The macro-economic factors which led to the world financial crisis that began in September 2008 had an immediate impact at the micro-economic level which in the Frederick County and mid-Maryland region resulted in lost jobs. Unemployment levels have increased considerably since that time — at one point national levels reached above 10 percent, the highest national unemployment rate since the recession of the early 1980s. Frederick County’s unemployment levels have nearly doubled during this same time period. As you can see from the following graph, unemployment levels in Frederick County remained relatively constant throughout 2005 until the third quarter of 2008. Frederick County’s unemployment rate reached its peak in February of this year (7.4 percent) but luckily decreased to 6.4 percent in July. The recent trends are promising but the fact remains that Frederick County’s unemployed work force has doubled during the past two years.

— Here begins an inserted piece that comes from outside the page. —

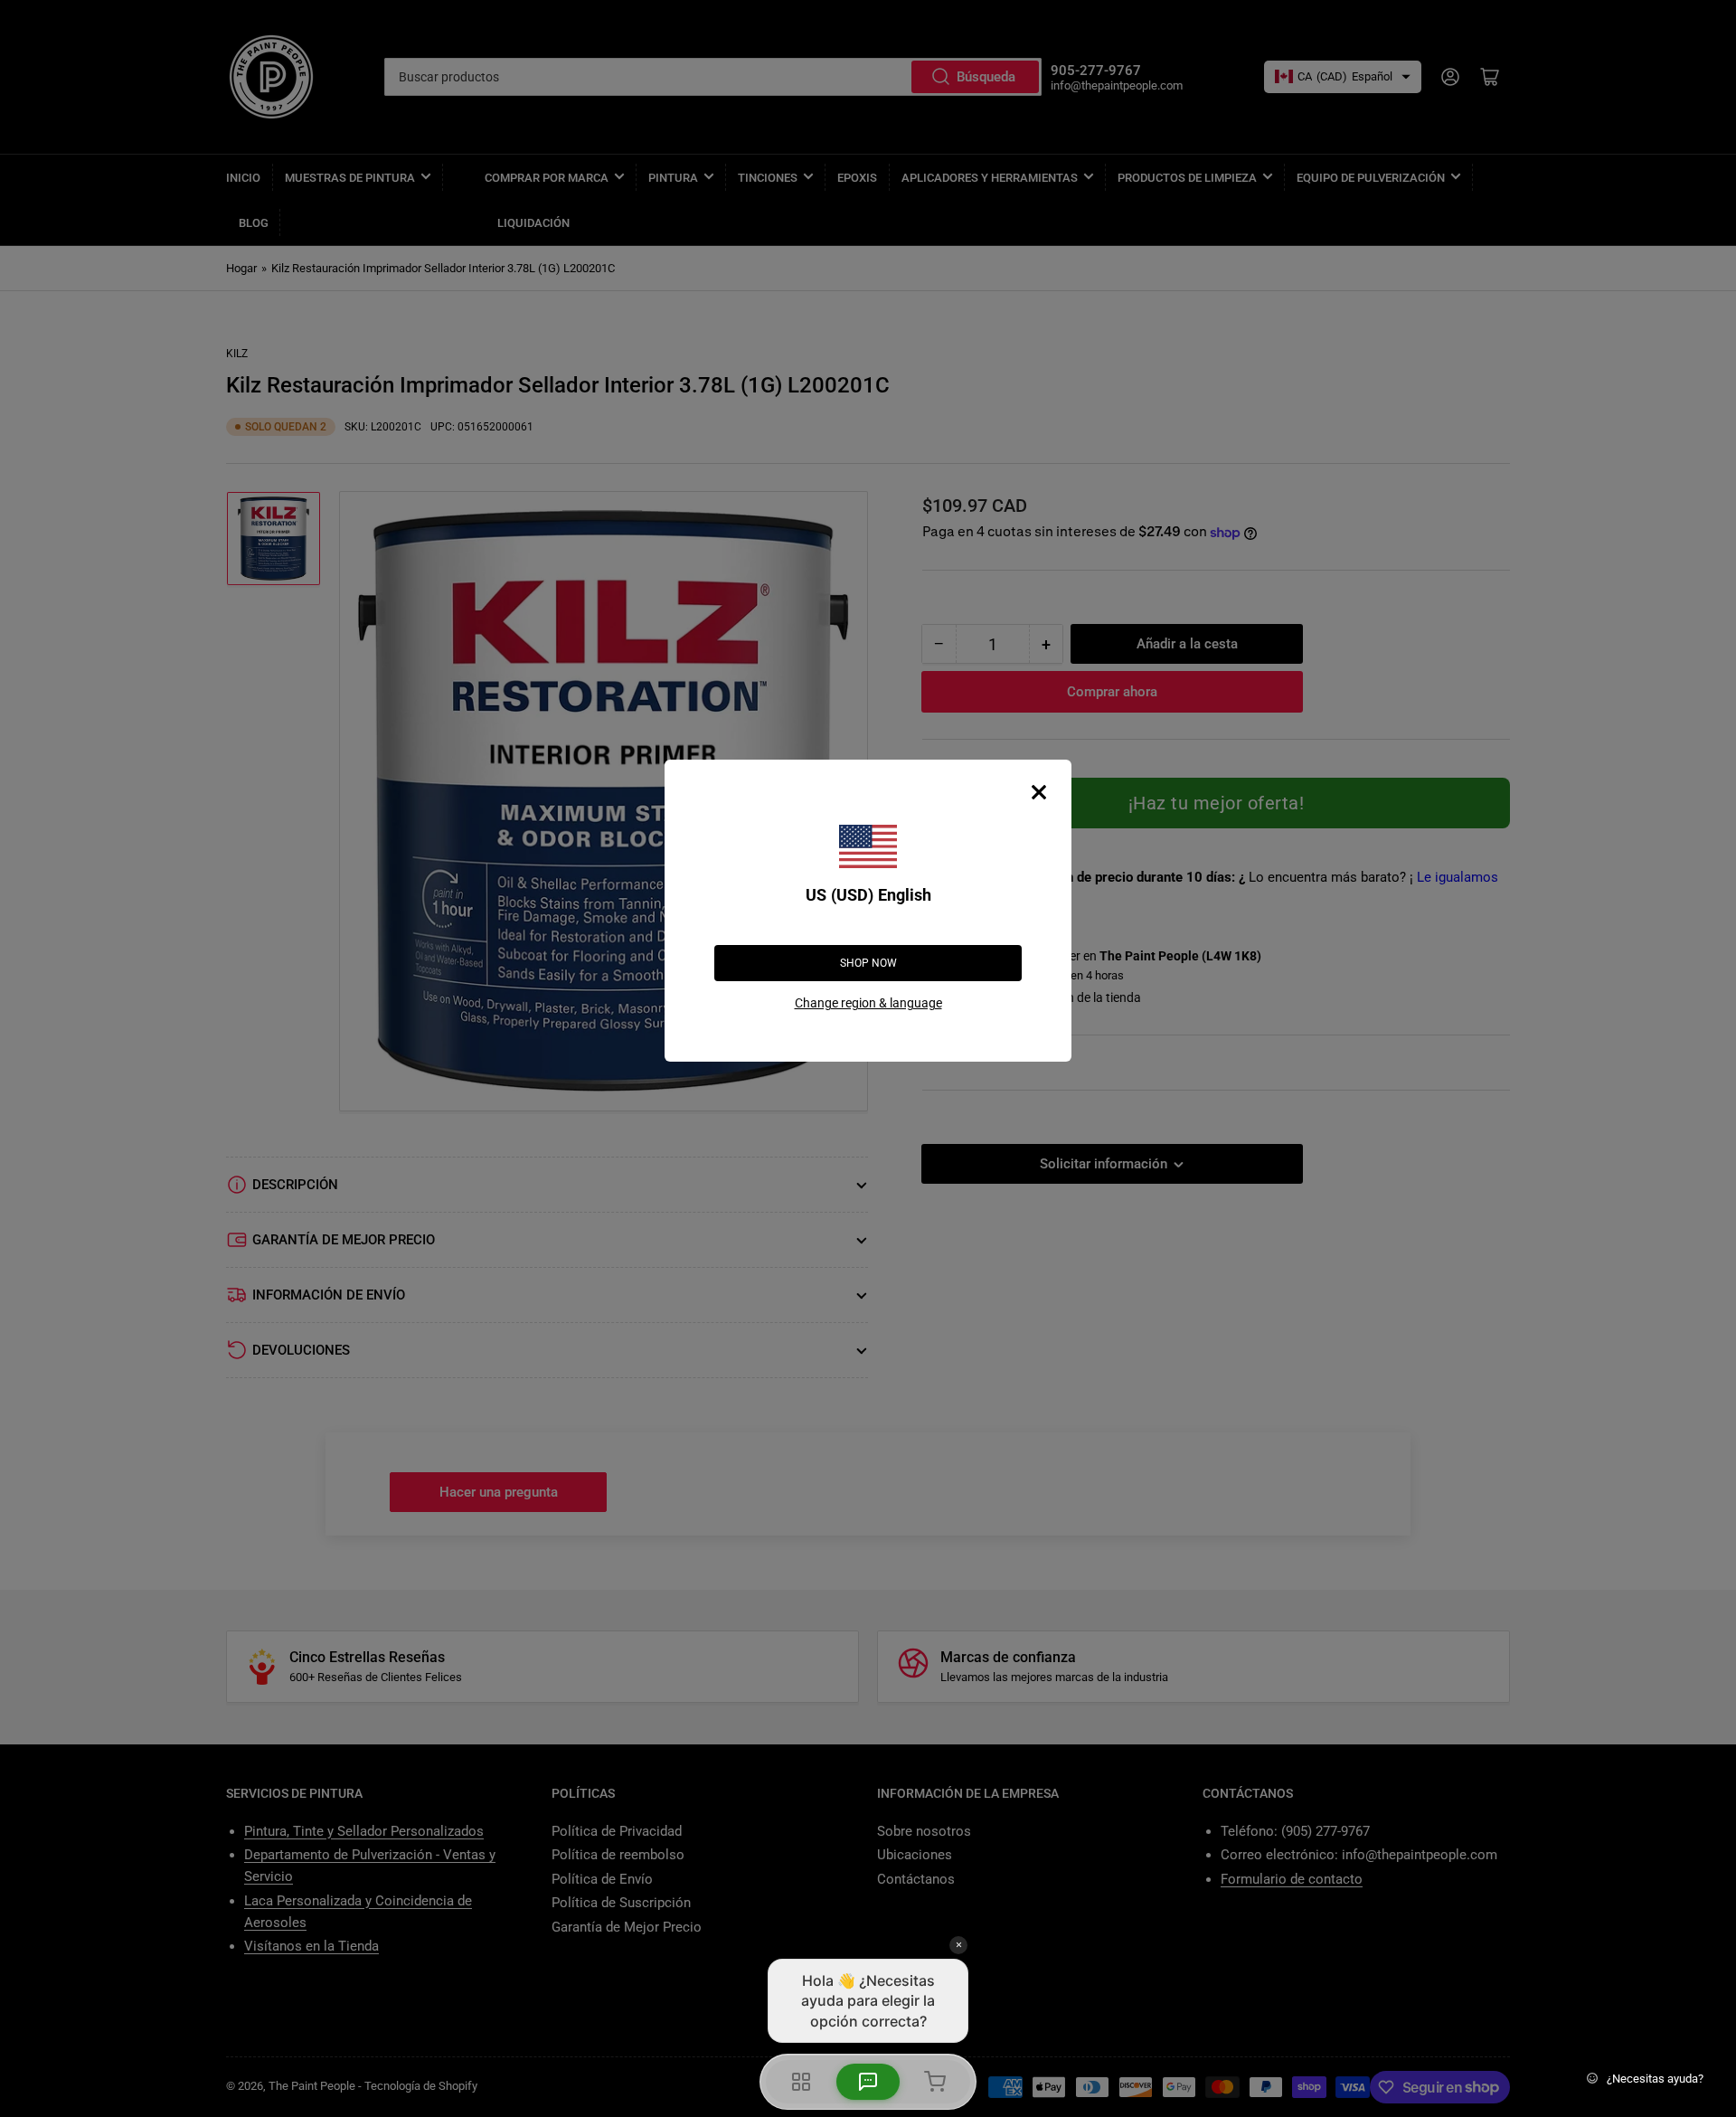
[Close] (1039, 792)
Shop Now (868, 963)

Stanford Industrial Park is located approximately seven miles southwest of Frederick City. There are a number of developers and a wide variety of businesses located in this complex, including light retail, warehouse, and warehouse flex. There are a total of 183.57 acres divided among 41 lots that range from 1.71 to 11.26 acres. Approximately 97 acres (22 lots) are currently vacant. The vacant lots represent approximately 53 percent of the industrial park land. In addition, 19 lots have been improved, typically with warehouse/office buildings that have approximately 398,000 square feet of total gross building area. According to information stored in the Maryland Department of Assessment database, approximately 61 percent of the total gross square feet currently under roof in the Stanford Industrial Park was constructed between 2004 and 2008 — during the period of low unemployment and high economic confidence.

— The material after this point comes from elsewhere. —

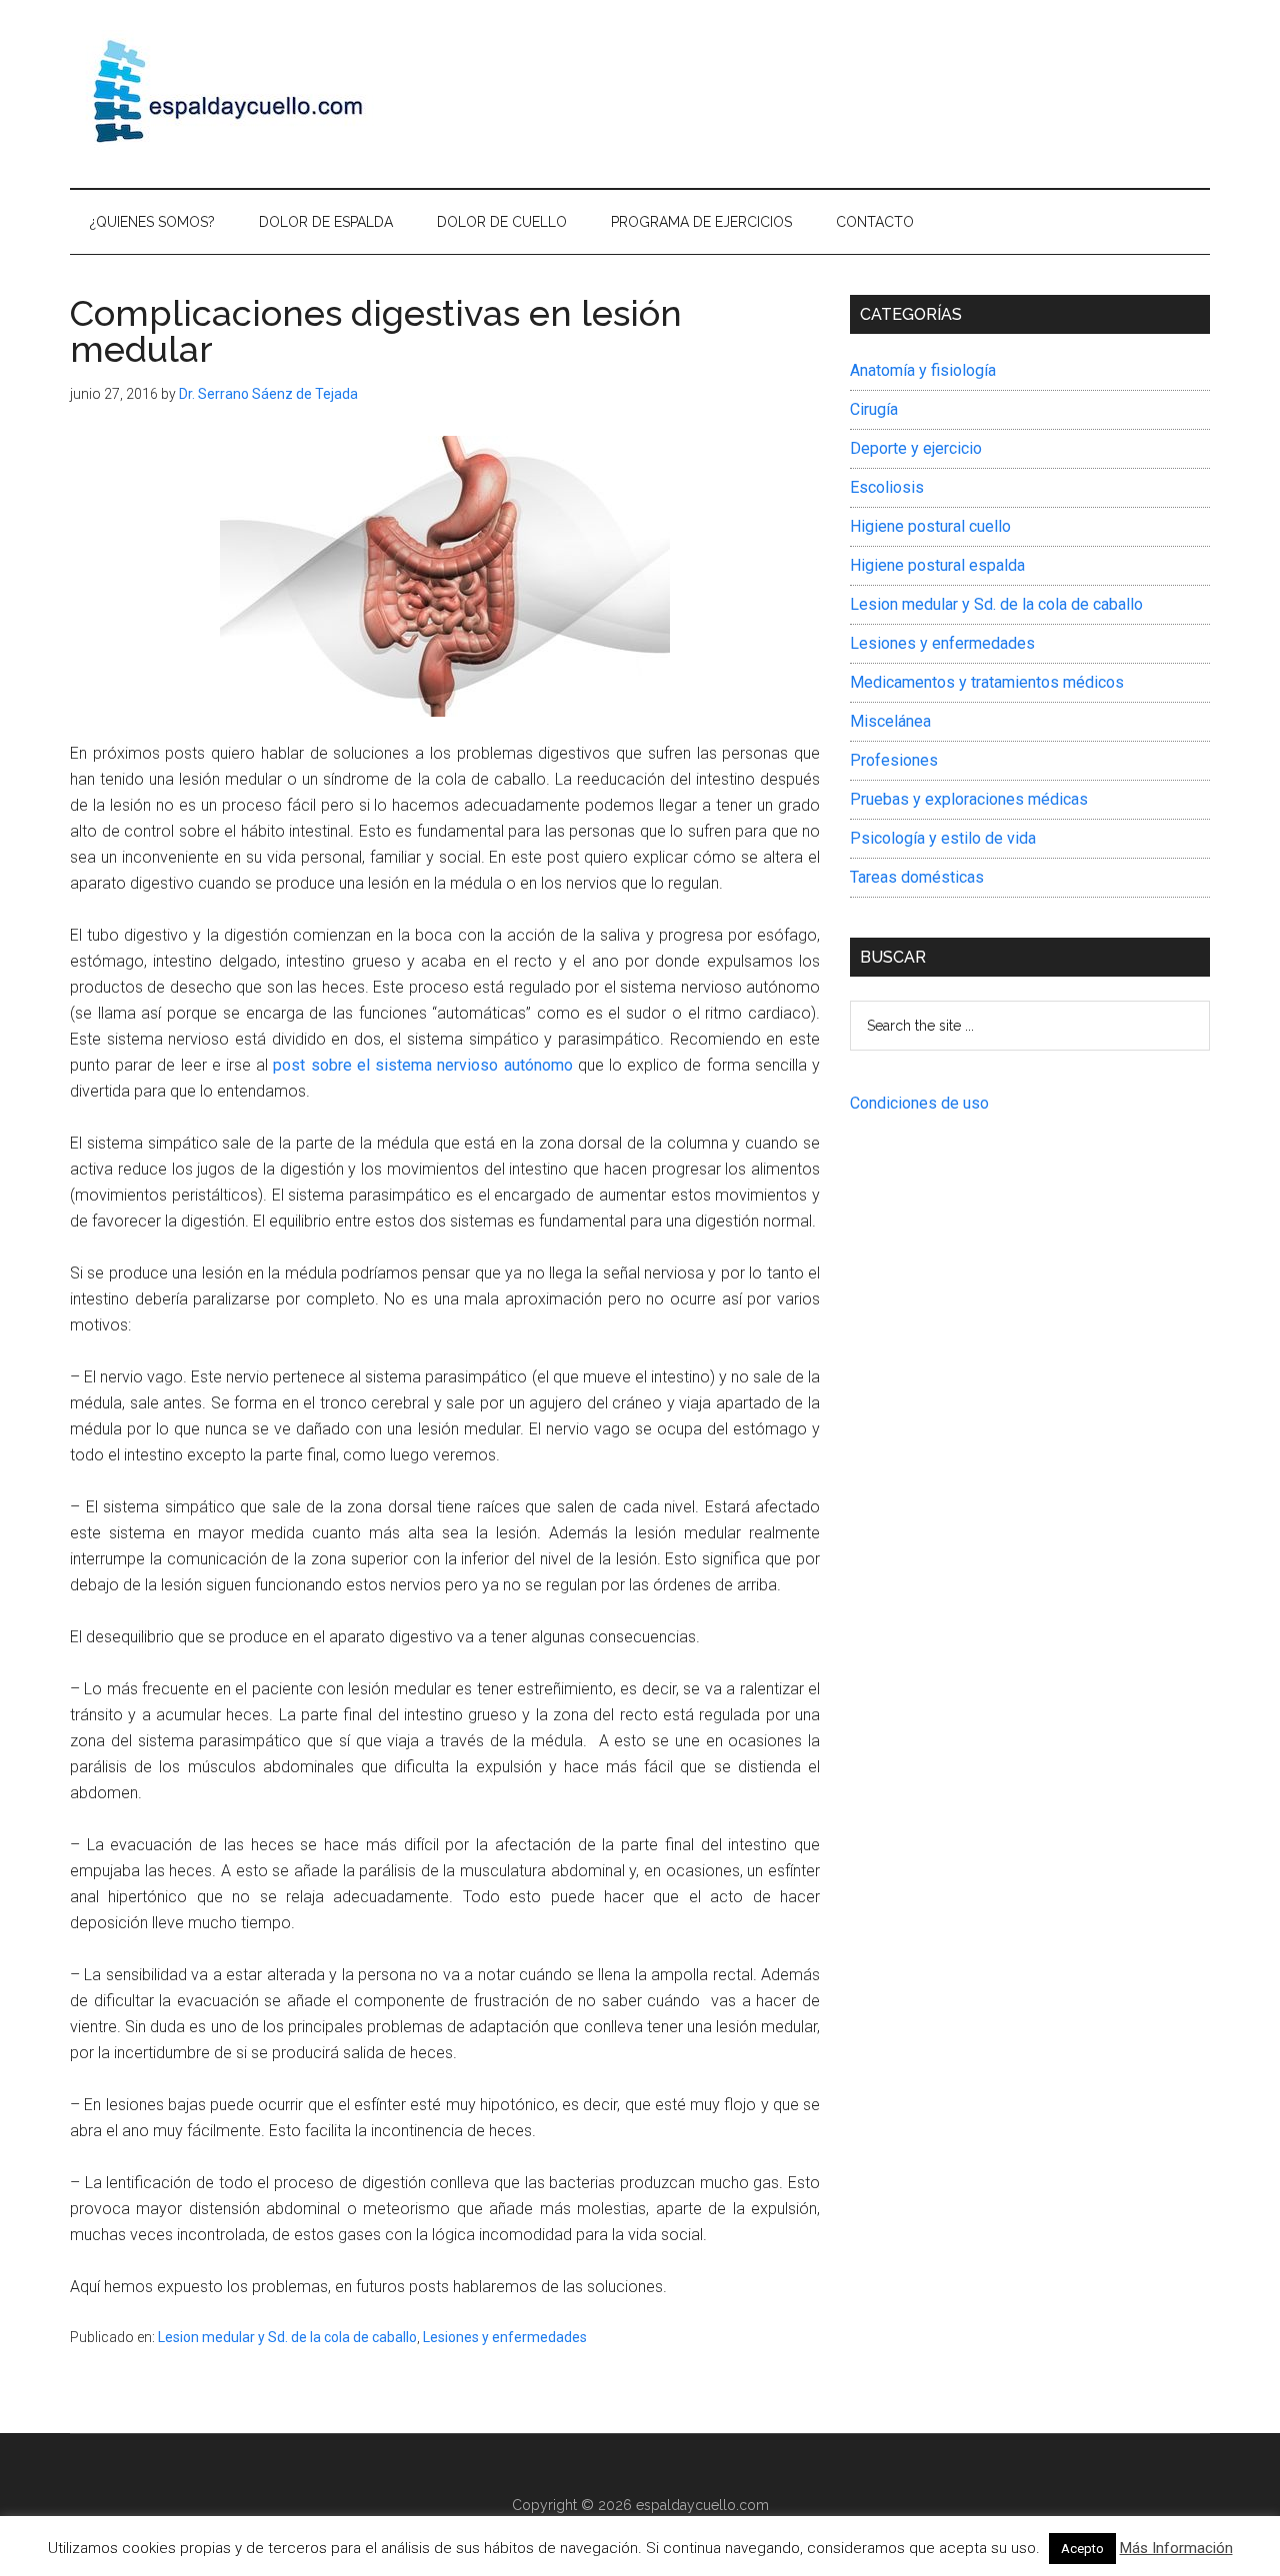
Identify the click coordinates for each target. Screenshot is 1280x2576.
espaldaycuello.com (702, 2505)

Figure 1 highlights vacant land sales that occurred from January 2000 to the last one that occurred in January 2009. As you will notice, the number of sales per year slowed in the year leading up to the start of the recession (which began in December 2007) and effectively ceased since the bond market failure in September 2008.
The bar graph (Figure 2) reflects the number of square feet sold each year during the same time period reflected above. Only one vacant land transaction has occurred since December 2007, despite the fact that a considerable amount of land remains vacant within the Stanford Industrial Park and has been available for sale.
These vacant land data reflect a direct correlation between increasing unemployment within Frederick County and rapidly decreasing land values. Decreasing land values increase the investment risk for local real estate developers/investors and places considerable strain on the balance sheets of lending organizations.
It must be pointed out that other factors were present during this time that contributed to the decreased sales of vacant land in the Stanford Industrial Park. These included the existence of competing industrial properties located within Frederick City — Monocacy Boulevard, remaining existing lots on Tilco Drive — as well as lots just outside of Frederick City at McKinney. Market participants noted that several transactions never left the feasibility phase due to site plan impediments that were required by a Frederick County Department of Planning and/or Planning Commission review. The Planning Commission impediments increased considerably after the election in 2006 of the current Board of County Commissioners, causing several proposals to become infeasible. Increasing opportunities for job growth should be the first priority for policy makers in Winchester Hall, Annapolis, and Washington D.C.
Michael P. Pugh is a Certified General Real Estate Appraiser with the Pugh Real Estate Group, LLC., in Frederick, Maryland. He specializes in the appraisal of improved and unimproved commercial and industrial real estate. He is an Associate Member of the Appraisal Institute. Michael is a member of the Rotary Club of Frederick.